In this study, the intended flap thickness was 110, 120 or 130 µm depending on the surgeon's preference. One week posteratively, the mean achieved flap thickness was 115.21 ± 4.98 µm (range, 104 to 128 µm) in the 110-µm group, 121.90 ± 5.79 µm (range, 109 to 130 µm) in the 120-µm group and 134.38 ± 5.04 µm (range, 123 to 147 µm) in the 130-µm group. There was no significant difference between the 110-µm and the 120-µm groups when compared with the 130-µm group. No significant correlations were found between the residual of the achieved flap thickness and age, preoperative keratometry, pachymetry, or SE. In our study, the periphery of the flap showed higher variations in thickness and greater deviations from the intended flap thickness. The mean achieved flap thickness in the central 1.5-mm radius area was thicker than that in the peripheral 3.0 to 4.0-mm radius area. The difference of the mean achieved-flap thickness between the central and peripheral areas ranged from 3.33 µm to 5.58 µm (Table 5). Li et al. [34] reported that the repeatability of OCT corneal-thickness measurements was 2 µm. Other studies found that the mean femtosecond laser flap thickness increased slightly toward the periphery [35].

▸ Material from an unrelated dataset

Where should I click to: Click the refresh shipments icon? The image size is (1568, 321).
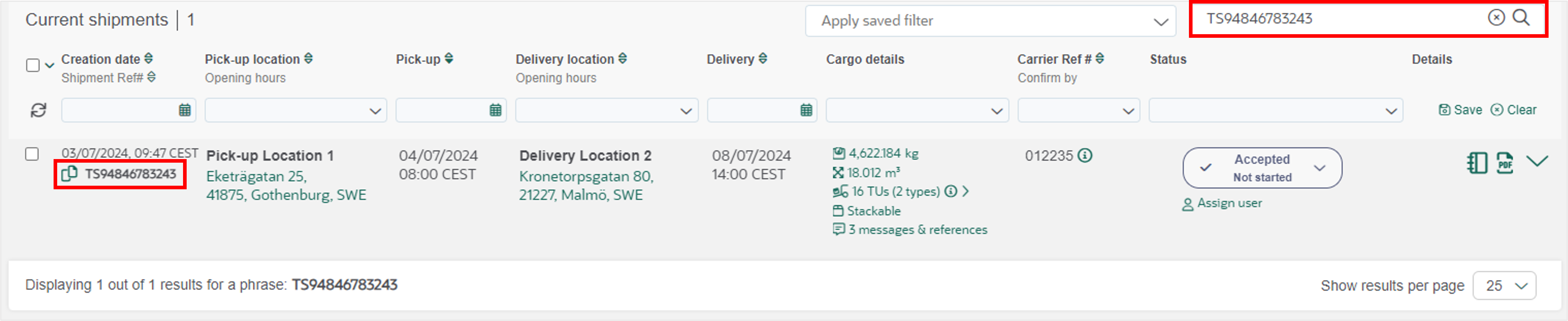point(38,110)
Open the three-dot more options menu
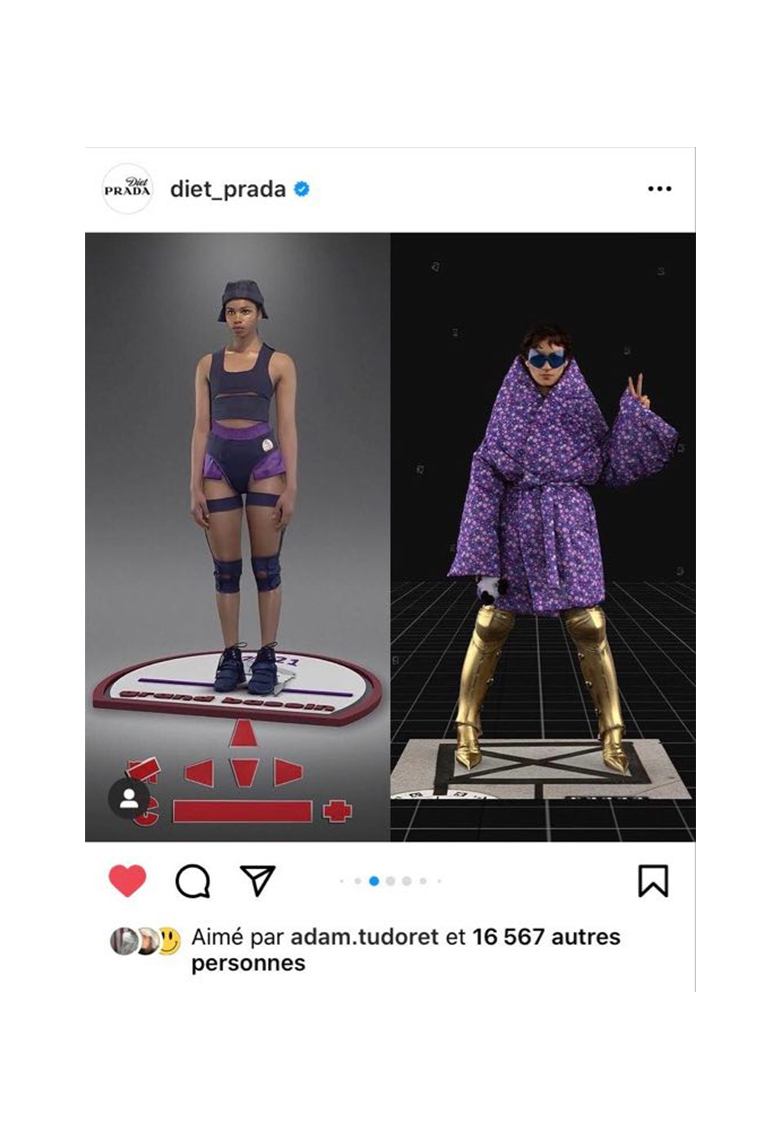The height and width of the screenshot is (1140, 782). [659, 189]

The possible factor is the biomechanical characteristics of the cornea. Dawson et al. [36] reported a difference in tensile strength between the central and peripheral cornea, with increasing tensile strength moving from the center to the periphery. However, when boundaries between the corneal flap and the stroma become ambiguous, especially in the central portion of the cornea, corneal-flap thickness measurements using OCT are not absolutely precise.
In conclusion, the ultimate goal of LASIK surgery is to provide patients with the best possible visual and refractive outcomes with the lowest risk of complications. Therefore flap thickness is an important indicator of LASIK safety because of the importance of stromal preservation. Sub-Bowman keratomileusis (SBK) is becoming a prominent procedure because SBK is said to combine the advantages of LASIK (i.e., low risk for haze and almost no pain) and classic photo-refractive keratectomy in the hopes of maintaining better corneal strength. However, these newer excimer laser techniques still have disadvantages caused by an unstable corneal flap. Further randomized studies are required to evaluate factors affecting flap thickness.